Start-up taps insects to make feed and fertilizer from waste

  • By Lichelle Carlos
  • 21 July 2023

The start-up venture Insiklo is turning market and household wastes into feed and fertilizer with the help of the insect black soldier fly (BSF). Every week, about 500 kg of market waste from Los Baños municipality are sent to Insiklo facility. The larvae of BSF devour food scrap, agricultural debris, and manure, reducing the waste volume and odor into a nutrient-rich compost for use as organic fertilizer on crops. The mature larvae are then harvested and processed into high-protein feed for livestock, poultry, and fish.

The Insiklo bioconversion facility rears black soldier fly larvae that convert organic waste into animal feed and compost for crop production.The Insiklo bioconversion facility rears black soldier fly larvae that convert organic waste into animal feed and compost for crop production.

The SEARCA Grants for Research towards Agricultural Innovative Solutions (GRAINS) was awarded in 2022 to support Insiklo founder Joseph Navasero in elevating the BSF waste bioconversion system. SEARCA Director Dr. Glenn Gregorio said, "This demonstration of repeatedly turning organic waste into valuable farming resources is the essence of circular agriculture in action."

The Insiklo project boosted the conversion yield five times by switching to a vertical modular set-up compared with the traditional concrete beds. The project also created a faster way of physically separating the larvae from the compost using sieves. With optimum temperature, humidity, and substrate conditions the insect rearing system has raised the monthly production capacity of Insiklo between half-ton and two tons of BSF larvae.

Insiklo aims to create a lasting, transformative impact on organic waste management and agricultural sustainability. "By promoting sustainable waste transformation, resource recovery, and agricultural innovation, the project contributes to building a more environmentally conscious and economically vibrant region," said Mr. Navasero.

With GRAINS support, Insiklo has established protocols in processing and packaging larvae and compost. The compost is suitable for growing leafy vegetables, such as lettuce, pechay, and mustard. However, Insiklo reported challenges in marketing organic compost; it recommended raising awareness among potential customers and farmers.

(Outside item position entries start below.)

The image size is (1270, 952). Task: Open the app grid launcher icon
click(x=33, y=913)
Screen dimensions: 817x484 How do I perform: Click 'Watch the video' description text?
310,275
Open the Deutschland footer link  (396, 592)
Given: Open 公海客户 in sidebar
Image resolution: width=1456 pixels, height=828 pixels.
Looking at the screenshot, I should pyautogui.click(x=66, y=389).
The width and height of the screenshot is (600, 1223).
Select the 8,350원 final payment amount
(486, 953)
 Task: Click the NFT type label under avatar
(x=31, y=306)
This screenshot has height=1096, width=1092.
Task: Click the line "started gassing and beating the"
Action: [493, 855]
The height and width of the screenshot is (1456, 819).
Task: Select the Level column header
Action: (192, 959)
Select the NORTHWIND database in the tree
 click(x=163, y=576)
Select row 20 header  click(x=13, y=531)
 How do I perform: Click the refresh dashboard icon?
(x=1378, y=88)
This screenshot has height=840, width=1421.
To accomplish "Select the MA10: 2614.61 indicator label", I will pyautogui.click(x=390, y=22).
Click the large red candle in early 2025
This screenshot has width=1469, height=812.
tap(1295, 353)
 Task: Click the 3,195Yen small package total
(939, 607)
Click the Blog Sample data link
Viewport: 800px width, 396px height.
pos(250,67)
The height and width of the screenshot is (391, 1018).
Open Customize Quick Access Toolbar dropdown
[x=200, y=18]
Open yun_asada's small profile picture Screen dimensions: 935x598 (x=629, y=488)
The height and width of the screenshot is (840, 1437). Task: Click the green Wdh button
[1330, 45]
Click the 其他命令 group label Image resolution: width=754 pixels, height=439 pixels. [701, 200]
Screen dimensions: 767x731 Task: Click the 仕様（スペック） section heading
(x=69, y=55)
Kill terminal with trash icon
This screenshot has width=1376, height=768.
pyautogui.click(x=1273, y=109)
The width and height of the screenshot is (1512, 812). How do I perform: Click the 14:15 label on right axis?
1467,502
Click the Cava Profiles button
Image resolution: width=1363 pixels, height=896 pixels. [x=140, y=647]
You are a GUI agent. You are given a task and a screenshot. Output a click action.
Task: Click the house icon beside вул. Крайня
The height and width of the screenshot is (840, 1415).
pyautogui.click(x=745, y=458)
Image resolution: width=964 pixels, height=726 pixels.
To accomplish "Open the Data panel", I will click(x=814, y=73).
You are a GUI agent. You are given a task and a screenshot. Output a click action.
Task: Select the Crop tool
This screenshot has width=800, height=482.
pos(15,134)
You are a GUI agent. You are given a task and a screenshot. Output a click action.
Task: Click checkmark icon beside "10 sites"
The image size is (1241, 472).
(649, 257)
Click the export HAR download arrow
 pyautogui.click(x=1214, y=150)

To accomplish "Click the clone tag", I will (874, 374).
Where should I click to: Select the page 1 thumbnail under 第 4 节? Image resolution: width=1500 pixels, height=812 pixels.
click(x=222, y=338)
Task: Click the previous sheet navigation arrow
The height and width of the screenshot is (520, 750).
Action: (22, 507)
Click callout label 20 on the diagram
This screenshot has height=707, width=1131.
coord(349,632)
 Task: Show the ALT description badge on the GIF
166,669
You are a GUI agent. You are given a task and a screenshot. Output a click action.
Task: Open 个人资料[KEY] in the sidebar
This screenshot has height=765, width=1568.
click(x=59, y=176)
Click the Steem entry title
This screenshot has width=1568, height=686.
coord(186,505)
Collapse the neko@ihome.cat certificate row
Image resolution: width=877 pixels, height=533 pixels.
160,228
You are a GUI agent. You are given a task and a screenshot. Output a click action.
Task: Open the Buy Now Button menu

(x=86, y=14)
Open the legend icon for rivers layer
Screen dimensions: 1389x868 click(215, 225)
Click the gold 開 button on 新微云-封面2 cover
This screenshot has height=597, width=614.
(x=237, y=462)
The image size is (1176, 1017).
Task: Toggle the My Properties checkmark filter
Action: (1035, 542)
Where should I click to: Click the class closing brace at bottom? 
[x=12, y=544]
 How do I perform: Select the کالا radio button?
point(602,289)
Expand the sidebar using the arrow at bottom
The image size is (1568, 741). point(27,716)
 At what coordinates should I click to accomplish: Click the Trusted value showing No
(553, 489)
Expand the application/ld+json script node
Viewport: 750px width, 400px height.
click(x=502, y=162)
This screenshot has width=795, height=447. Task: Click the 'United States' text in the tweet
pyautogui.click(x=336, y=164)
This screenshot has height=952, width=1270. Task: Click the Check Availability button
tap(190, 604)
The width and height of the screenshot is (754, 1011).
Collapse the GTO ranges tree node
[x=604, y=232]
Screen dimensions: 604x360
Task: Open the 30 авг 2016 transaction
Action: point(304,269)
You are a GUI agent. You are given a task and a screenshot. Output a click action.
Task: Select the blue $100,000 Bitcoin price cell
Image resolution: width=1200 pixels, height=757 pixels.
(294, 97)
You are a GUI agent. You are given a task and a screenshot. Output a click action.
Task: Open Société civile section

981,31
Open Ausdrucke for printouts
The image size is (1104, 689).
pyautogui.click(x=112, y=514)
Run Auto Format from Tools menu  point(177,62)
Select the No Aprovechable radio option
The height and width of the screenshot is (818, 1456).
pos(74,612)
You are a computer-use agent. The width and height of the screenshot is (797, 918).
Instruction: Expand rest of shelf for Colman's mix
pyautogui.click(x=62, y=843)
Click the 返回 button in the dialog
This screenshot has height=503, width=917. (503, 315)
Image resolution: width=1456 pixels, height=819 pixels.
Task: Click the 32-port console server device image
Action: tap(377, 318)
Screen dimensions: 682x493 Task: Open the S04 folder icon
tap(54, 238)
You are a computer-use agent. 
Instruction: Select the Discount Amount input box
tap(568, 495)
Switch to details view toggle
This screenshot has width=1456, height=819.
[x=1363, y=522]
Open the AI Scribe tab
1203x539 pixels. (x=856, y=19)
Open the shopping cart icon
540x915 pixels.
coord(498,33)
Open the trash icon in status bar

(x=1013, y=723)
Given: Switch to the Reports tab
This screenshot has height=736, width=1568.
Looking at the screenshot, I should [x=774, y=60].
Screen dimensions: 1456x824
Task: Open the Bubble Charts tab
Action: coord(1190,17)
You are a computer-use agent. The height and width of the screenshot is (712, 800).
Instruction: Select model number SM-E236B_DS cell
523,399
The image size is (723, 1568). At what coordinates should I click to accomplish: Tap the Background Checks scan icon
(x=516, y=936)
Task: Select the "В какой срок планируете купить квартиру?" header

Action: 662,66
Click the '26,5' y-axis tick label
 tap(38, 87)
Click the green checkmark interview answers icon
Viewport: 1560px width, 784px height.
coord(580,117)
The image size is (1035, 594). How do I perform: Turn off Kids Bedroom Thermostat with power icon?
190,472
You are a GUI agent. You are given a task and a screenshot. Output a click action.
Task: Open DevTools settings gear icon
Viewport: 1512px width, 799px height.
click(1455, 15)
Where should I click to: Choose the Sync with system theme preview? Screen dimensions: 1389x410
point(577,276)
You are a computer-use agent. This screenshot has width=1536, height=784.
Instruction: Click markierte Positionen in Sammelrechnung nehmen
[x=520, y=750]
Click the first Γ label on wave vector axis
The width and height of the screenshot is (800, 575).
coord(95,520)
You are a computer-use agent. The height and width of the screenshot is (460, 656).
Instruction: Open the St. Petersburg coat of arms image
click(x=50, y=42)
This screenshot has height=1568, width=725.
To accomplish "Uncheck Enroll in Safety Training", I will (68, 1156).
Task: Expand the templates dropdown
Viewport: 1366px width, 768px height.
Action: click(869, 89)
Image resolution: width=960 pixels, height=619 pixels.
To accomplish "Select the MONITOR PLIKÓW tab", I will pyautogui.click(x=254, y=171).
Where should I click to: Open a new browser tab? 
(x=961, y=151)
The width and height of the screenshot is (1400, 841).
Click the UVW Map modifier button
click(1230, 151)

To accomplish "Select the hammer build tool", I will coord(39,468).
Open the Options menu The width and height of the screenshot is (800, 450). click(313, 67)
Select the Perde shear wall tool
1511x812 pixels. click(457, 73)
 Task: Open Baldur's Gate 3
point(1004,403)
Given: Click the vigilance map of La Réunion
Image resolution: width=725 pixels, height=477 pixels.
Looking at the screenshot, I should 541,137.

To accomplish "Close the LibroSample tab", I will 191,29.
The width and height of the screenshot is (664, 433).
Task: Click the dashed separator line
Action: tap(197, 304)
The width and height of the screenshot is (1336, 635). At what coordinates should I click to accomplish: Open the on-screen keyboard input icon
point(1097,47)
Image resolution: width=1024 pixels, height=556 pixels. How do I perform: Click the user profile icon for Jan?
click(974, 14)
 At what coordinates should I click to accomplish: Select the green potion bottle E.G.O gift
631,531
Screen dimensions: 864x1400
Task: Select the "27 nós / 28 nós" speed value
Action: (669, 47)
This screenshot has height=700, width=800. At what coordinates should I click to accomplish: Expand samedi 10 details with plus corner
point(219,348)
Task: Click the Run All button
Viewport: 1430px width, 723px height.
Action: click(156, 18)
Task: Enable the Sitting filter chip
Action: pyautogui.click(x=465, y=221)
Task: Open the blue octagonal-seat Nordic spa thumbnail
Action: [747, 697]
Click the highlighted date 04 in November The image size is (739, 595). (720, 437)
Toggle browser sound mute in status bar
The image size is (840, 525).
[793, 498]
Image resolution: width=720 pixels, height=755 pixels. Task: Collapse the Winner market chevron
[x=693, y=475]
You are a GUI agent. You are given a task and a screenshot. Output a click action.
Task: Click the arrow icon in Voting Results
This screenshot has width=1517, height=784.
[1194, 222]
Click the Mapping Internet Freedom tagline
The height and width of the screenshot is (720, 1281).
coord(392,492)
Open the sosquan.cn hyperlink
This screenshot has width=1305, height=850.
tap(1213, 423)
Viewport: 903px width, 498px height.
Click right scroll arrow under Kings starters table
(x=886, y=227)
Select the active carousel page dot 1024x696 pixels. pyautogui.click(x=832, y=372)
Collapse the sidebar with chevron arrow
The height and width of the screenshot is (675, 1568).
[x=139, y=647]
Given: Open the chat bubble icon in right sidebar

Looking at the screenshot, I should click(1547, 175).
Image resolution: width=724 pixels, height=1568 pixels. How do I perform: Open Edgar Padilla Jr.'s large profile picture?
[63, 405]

A modular set-up of Insiklo treats up to 750 kg of biowaste and produces 150 kg of fresh larvae with up to 75 kg of compost every 15 days. A range of industry clients are attracted to Insiklo for various applications, such as real estate waste management, poultry manure processing for feed mills and tilapia cage operators, and food waste treatment for meat processing plants. With this growing interest, Insiklo aims to increase larvae production up to 50 tons a month.

Atty. Eric Reynoso, SEARCA program head, Emerging Innovation for Growth Department (EIGD), lauded agritechnology ventures as key to sustainable food production. "Through SEARCA GRAINS, we call on innovators from Southeast Asian countries to pursue their ideas for commercialization and agricultural transformation."